Jasmir Jasmir, Nurhadi Nurhadi, Eni Rohaini, M Riza Pahlevi B, Daniel Sintong Pardamean Simanjuntak
Abstract
In this research we use several machine learning methods and word embedding features to process social media data, namely comments on the Disney Plus Hotstar application. The word embedding features used are word2vec, GloVe and FastText which are used to see their effect on the classification performance evaluation value of machine learning methods such as Naive Bayes (NB)¸K-Nearest Neighbor (KNN) and Random Forest (RF) which is the aim of this research . NB is very simple and efficient and very sensitive to feature selection. Meanwhile, KNN is known for its weaknesses such as biased k values, overly complex computations, memory limitations, and ignoring irrelevant attributes. Then RF has a weakness, namely that the evaluation value can change significantly with just a slight change in the data.

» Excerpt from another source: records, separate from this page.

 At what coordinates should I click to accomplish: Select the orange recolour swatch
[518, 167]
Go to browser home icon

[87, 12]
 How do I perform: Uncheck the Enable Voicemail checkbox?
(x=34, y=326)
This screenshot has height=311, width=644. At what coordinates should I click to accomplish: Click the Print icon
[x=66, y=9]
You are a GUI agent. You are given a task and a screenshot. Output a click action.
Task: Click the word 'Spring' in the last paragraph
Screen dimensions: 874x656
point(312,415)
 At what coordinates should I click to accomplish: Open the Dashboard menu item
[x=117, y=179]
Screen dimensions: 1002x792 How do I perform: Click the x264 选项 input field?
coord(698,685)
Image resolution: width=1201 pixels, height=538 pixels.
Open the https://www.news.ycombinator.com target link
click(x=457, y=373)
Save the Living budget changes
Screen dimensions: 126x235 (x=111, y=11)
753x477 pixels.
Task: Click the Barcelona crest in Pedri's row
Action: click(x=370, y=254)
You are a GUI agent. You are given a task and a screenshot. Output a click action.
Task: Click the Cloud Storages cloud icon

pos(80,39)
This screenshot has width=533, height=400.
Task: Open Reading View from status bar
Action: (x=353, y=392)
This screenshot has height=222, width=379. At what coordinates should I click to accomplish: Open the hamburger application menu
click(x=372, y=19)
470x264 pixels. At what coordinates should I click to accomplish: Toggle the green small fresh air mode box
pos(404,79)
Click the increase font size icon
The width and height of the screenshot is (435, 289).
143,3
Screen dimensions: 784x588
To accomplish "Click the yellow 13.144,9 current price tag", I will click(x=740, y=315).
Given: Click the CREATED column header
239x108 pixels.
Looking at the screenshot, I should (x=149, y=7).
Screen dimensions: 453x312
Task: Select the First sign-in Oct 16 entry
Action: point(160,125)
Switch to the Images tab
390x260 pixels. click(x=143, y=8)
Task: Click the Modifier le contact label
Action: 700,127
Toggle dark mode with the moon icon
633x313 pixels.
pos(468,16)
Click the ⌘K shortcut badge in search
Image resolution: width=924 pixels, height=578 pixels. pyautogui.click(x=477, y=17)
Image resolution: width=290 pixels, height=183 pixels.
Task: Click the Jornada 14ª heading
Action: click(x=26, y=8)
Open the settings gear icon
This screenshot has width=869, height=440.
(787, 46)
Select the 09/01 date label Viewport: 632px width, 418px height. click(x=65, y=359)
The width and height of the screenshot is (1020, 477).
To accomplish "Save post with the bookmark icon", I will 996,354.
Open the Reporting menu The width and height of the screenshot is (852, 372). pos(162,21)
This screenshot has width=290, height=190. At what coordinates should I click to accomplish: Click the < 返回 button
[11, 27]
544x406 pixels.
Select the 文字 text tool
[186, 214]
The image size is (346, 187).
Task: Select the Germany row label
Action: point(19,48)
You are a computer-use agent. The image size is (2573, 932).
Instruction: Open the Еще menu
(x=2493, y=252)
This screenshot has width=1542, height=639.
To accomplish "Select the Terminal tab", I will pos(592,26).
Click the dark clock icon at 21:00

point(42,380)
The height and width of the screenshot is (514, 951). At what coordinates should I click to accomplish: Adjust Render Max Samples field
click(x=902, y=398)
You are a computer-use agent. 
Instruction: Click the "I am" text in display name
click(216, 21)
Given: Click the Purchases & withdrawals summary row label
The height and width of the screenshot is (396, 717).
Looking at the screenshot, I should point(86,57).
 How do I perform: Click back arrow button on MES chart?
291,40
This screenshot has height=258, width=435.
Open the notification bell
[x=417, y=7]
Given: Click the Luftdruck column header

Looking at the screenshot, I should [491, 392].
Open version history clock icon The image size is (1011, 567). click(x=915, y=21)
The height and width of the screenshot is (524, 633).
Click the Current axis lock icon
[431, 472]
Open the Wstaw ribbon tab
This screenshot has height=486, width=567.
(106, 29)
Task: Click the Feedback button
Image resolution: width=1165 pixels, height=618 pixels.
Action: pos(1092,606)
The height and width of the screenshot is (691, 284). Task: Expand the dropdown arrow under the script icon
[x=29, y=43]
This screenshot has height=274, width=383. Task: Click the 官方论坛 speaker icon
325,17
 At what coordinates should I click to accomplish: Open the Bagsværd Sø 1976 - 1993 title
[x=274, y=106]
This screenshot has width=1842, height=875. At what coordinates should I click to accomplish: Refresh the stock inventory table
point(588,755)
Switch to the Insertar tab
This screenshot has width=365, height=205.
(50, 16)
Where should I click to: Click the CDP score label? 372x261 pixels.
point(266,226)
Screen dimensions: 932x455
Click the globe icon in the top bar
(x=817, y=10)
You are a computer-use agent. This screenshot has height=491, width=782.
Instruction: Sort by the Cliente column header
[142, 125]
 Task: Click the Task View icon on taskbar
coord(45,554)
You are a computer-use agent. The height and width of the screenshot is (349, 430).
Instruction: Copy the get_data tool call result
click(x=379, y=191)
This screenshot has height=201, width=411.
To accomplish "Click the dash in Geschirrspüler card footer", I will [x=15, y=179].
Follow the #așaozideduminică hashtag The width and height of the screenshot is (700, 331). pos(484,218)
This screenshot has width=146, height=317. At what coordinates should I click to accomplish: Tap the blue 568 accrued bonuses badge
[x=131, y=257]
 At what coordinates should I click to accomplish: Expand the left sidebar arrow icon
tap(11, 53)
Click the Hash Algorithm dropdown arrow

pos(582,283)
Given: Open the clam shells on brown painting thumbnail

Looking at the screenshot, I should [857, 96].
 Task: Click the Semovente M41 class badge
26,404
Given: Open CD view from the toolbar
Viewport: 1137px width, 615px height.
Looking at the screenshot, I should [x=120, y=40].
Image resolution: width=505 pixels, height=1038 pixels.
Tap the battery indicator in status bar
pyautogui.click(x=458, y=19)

In text classification, feature selection can improve the scalability, efficiency and accuracy of text classification. The test results that have been carried out on several machine learning methods and word embedding features state that the highest accuracy is obtained from KNN both before using the feature and after using the feature. The feature used by KNN that produces the highest score is the FastText feature. Using the FastText feature also produces almost even accuracy, precision, recall and F1-score values.